C++ How MergeSort returns nothing but works fine?

This is the implementation of merge sort below. However, I don’t understand how this code even works. We don’t use pointers and nothing is returned in `main()`. So, how does it manipulate `myarray`? Can anyone explain?

Here is the code:

``````#include < iostream >
using namespace std;

void merge(int arr[], int l, int m, int r) {
int i = l;
int j = m + 1;
int k = l;

/* create temp array */
int temp[5];

while (i <= m && j <= r) {
if (arr[i] <= arr[j]) {
temp[k] = arr[i];
i++;
k++;
} else {
temp[k] = arr[j];
j++;
k++;
}

}

/* Copy the remaining elements of first half, if there are any */
while (i <= m) {
temp[k] = arr[i];
i++;
k++;

}

/* Copy the remaining elements of second half, if there are any */
while (j <= r) {
temp[k] = arr[j];
j++;
k++;
}

/* Copy the temp array to original array */
for (int p = l; p <= r; p++) {
arr[p] = temp[p];
}
}
``````

mergeSort function:

``````/* l is for left index and r is right index of the
sub-array of arr to be sorted */
void mergeSort(int arr[], int l, int r) {
if (l < r) {
// find midpoint
int m = (l + r) / 2;

// recurcive mergesort first and second halves
mergeSort(arr, l, m);
mergeSort(arr, m + 1, r);

// merge
merge(arr, l, m, r);
}
}
``````

Main function:

``````int main() {
int myarray[5];
//int arr_size = sizeof(myarray)/sizeof(myarray[0]);
int arr_size = 5;

cout << "Enter 5 integers in any order: " << endl;
for (int i = 0; i < 5; i++) {
cin >> myarray[i];
}
cout << "Before Sorting" << endl;
for (int i = 0; i < 5; i++) {
cout << myarray[i] << " ";
}
cout << endl;
mergeSort(myarray, 0, (arr_size - 1)); // mergesort(arr,left,right) called

cout << "After Sorting" << endl;
for (int i = 0; i < 5; i++) {
cout << myarray[i] << " ";
}

return 0;
}
``````

>Solution :

This program uses two obscure features of C++ that were acquired from C for backwards compatibility.

1. Array-to-pointer decay.

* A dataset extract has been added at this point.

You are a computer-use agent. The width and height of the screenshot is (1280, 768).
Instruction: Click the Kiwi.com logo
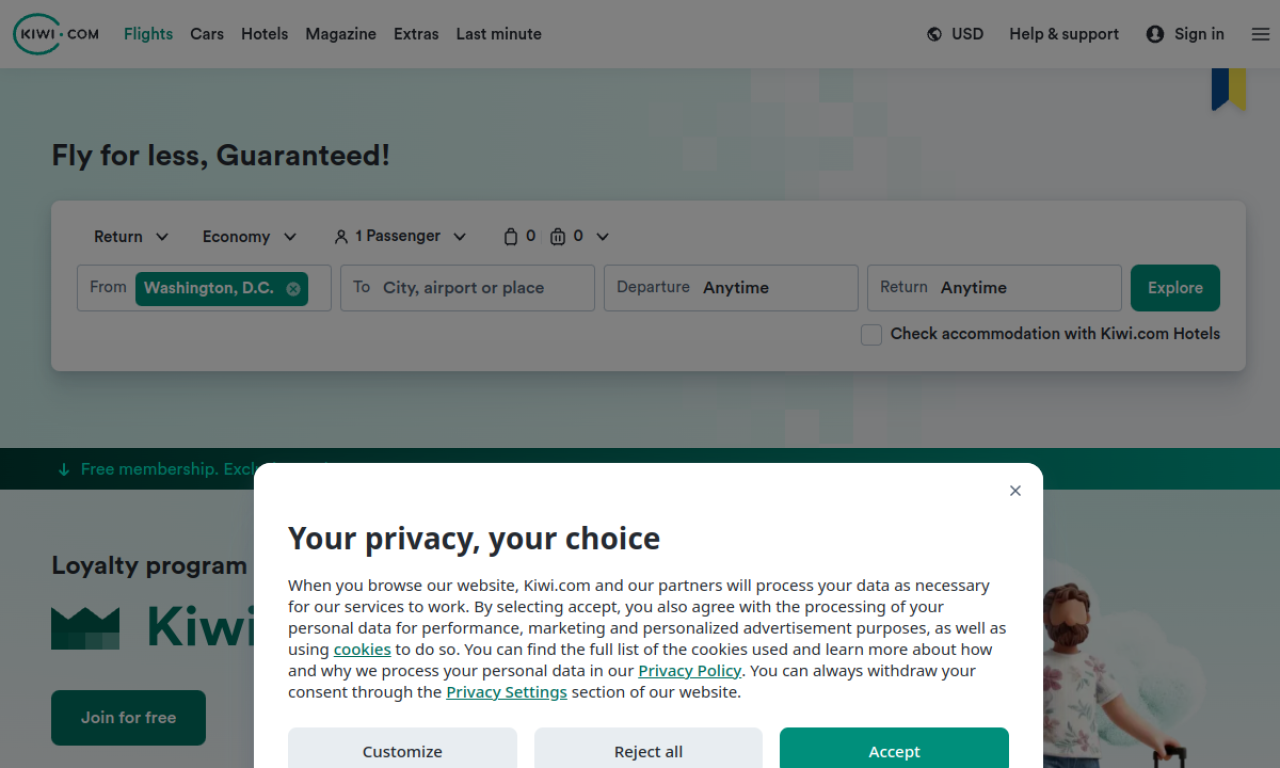(x=55, y=33)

In most contexts, mentioning an array name is actually a shorthand of taking the address of the array’s first element. Thus, `mergeSort(myarray, ...)` is the same as `mergeSort(&myarray[0], ...)`.
2. Function parameter type adjustments. You cannot pass an array to a function by value, so what does `void mergeSort(int arr[], ...)` ever mean? Just like in C, a function parameter of type array-of-something gets adjusted to pointer-to-something. So this function is exactly the same as `void mergeSort(int* arr, ...)`

So this program does use pointers after all, they are just thinly veiled.

The features mentioned above are essential for dealing with C-style arrays. C++ has alternatives to C-style arrays, namely `std::array` and `std::vector`, which are usually recommended in most cases.